Recent studies have shown that deep neural networks (DNNs) are highly vulnerable to adversarial attacks, including evasion and backdoor (poisoning) attacks. On the defense side, there have been intensive interests in both empirical and provable robustness against evasion attacks; however, provable robustness against backdoor attacks remains largely unexplored. In this paper, we focus on certifying robustness against backdoor attacks. To this end, we first provide a unified framework for robustness certification and show that it leads to a tight robustness condition for backdoor attacks. We then propose the first robust training process, RAB, to smooth the trained model and certify its robustness against backdoor attacks. Moreover, we evaluate the certified robustness of a family of smoothed models which are trained in a differentially private fashion, and show that they achieve better certified robustness bounds. In addition, we theoretically show that it is possible to train the robust smoothed models efficiently for simple models such as K-nearest neighbor classifiers, and we propose an exact smooth-training algorithm which eliminates the need to sample from a noise distribution.

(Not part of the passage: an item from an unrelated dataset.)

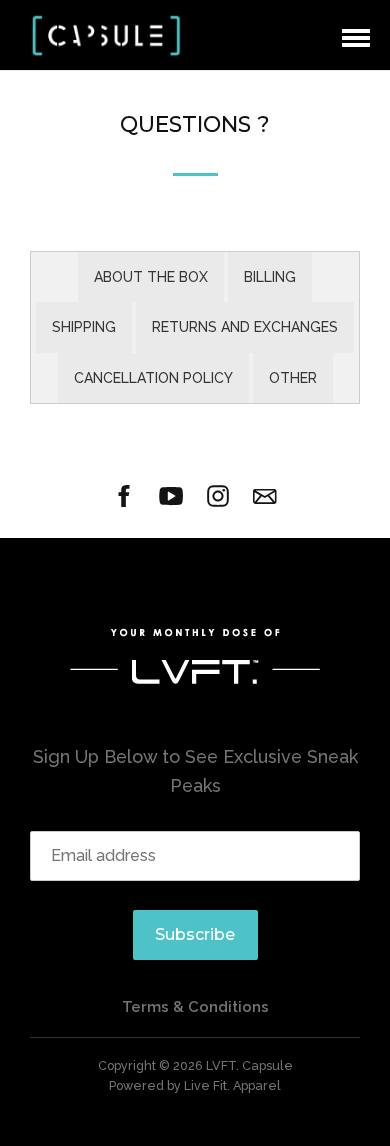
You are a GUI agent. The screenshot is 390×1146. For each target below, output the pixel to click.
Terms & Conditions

Empirically, we conduct comprehensive experiments for different machine learning (ML) models such as DNNs, differentially private DNNs, and K-NN models on MNIST, CIFAR-10 and ImageNet datasets (focusing on binary classifiers), and provide the first benchmark for certified robustness against backdoor attacks. In addition, we evaluate K-NN models on a spambase tabular dataset to demonstrate the advantages of the proposed exact algorithm. Both the theoretical analysis and the comprehensive benchmark on diverse ML models and datasets shed lights on further robust learning strategies against training time attacks or other general adversarial attacks.